Ulsect – Ulsect (Review)

UlsectThis is the debut album from Ulsect, a death/black metal band from the Netherlands.

Ulsect specialise in technical/avant-garde/dissonant death metal, with heavy atmosphere and blackened aesthetics.

This is sinister and malevolent music, fusing the early work of dark dissonant extremists like Gorguts, Meshuggah, Ulcerate, and Deathspell Omega, with a nightmare vision for what extreme music should be in 2017. This is post-death metal that takes the power and strengths from the style, weaving it into something otherworldly and downright evil.

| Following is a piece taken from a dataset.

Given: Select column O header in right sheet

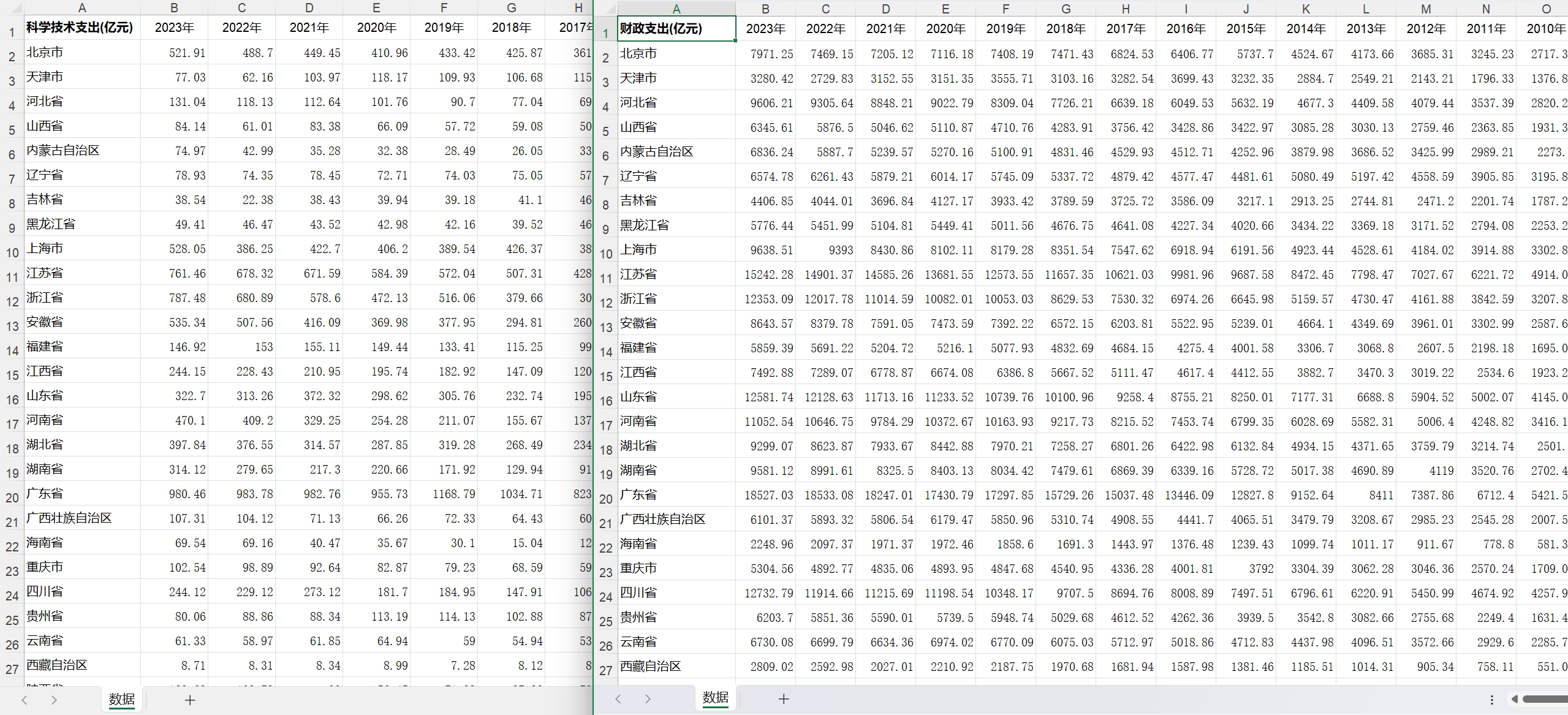Looking at the screenshot, I should [x=1546, y=9].
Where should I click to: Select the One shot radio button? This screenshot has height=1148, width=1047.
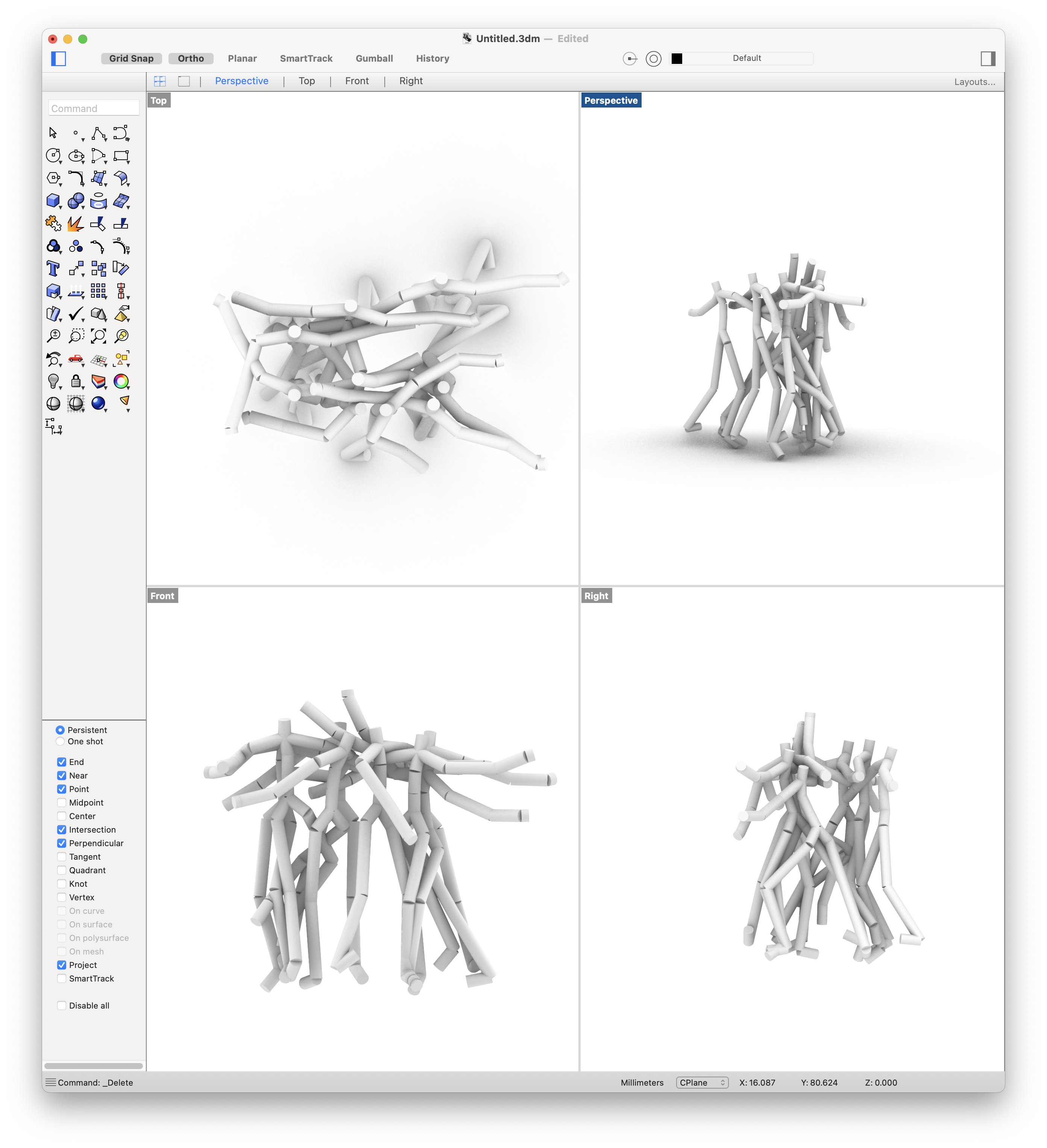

What differentiates Ulsect from a lot of the other quality purveyors of dissonant, avant-garde death metal, (Sunless, John Frum, and Coma Cluster Void are all recent examples), is their use of bleak apocalyptic blackened atmosphere. Honestly, sometimes listening to this album is like being suffocated by darkness.

Ulsect are oppressively heavy, but without ever becoming overly impenetrable, as this kind of thing can so easily become. This is due to the band’s clever use of light and darkness; of crushing weight and shaded malice. The music is brutally overbearing, fusing monolithic riffs that sound like a wall is falling on you, with a kind of cruelly expansive and spacious void-worship, one that almost makes you feel like you might escape the event horizon of the band’s delivery. Of course, you never do.

Like the aural equivalent of an existential nightmare, the music on this release unleashes a controlled savagery on the listener, alongside atmospheric retrospection that complements and contributes to the dread malevolence in such a way as to make everything here sound even more malignant than it should.

This is absolutely not a band for the casual metal fan. However, it is absolutely one I feel compelled to recommend, no matter how harrowing it is.